→ Goal of the exercise:
In your copy, leave out the pictures; write out all the data exactly.

→ Task material:
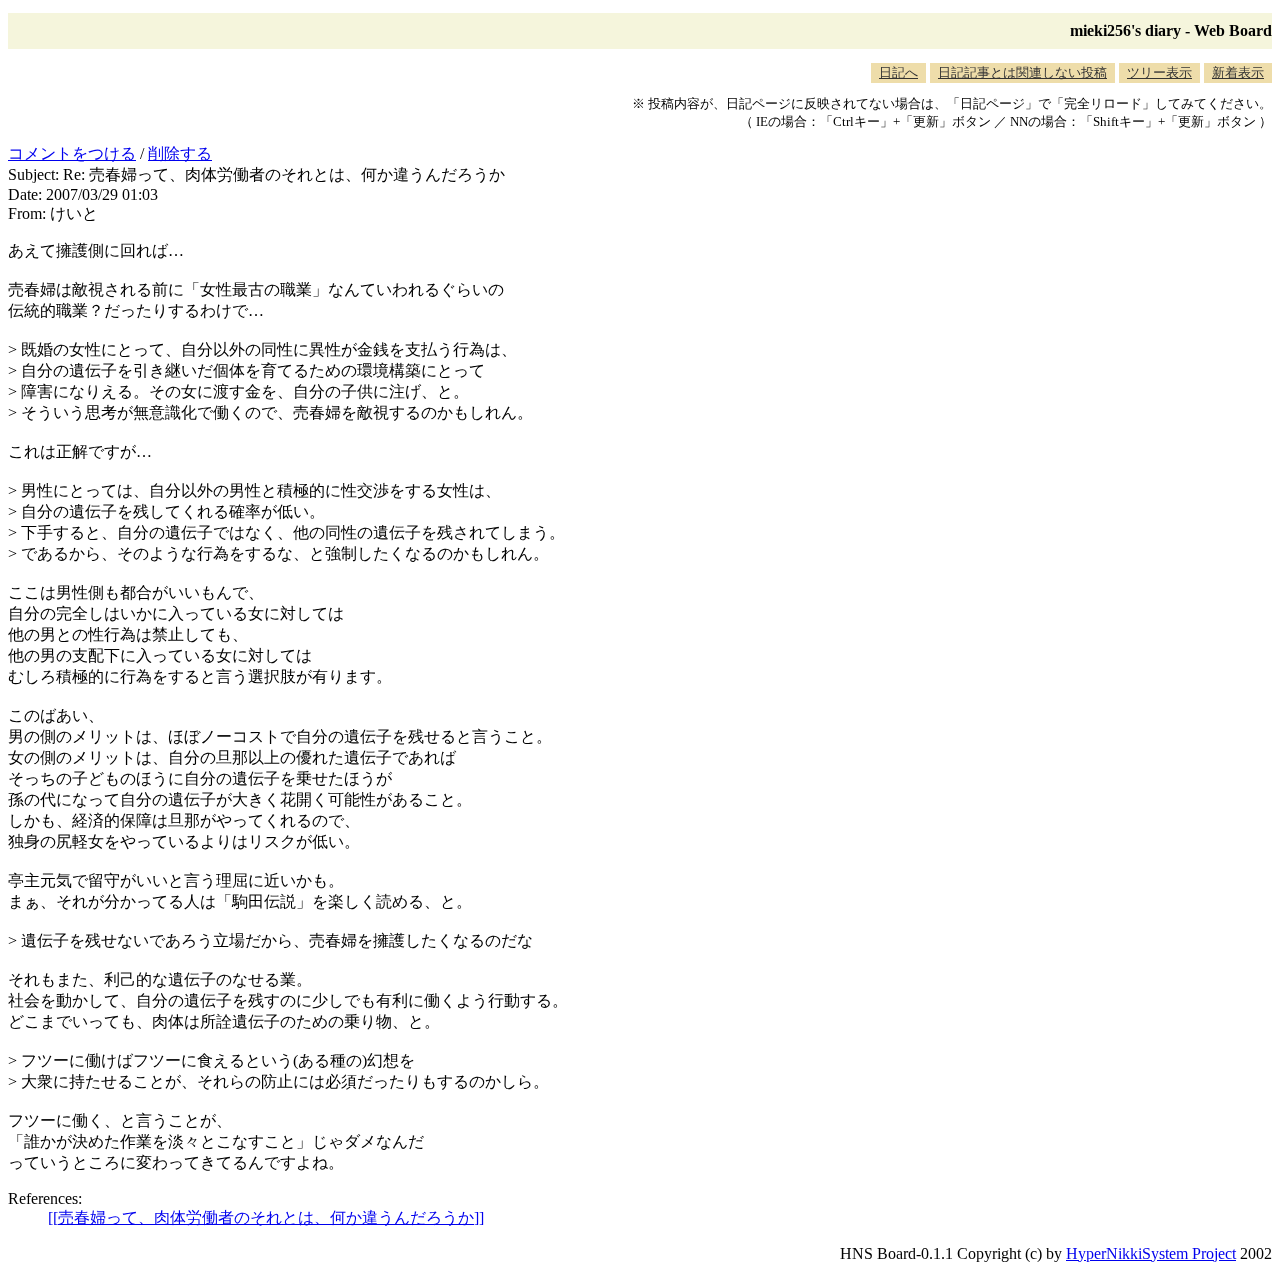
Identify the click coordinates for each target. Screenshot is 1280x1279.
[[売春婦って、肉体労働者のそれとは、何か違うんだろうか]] (266, 1217)
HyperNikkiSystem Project (1151, 1253)
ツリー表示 (1159, 72)
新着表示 (1238, 72)
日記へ (898, 72)
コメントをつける (72, 153)
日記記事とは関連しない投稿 (1022, 72)
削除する (180, 153)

→ Solution for this exercise:
Identify the click coordinates for each target. Screenshot is 1280x1279.
[[売春婦って、肉体労働者のそれとは、何か違うんだろうか]] (266, 1217)
HyperNikkiSystem Project (1151, 1253)
ツリー表示 (1159, 72)
新着表示 (1238, 72)
日記へ (898, 72)
コメントをつける (72, 153)
日記記事とは関連しない投稿 (1022, 72)
削除する (180, 153)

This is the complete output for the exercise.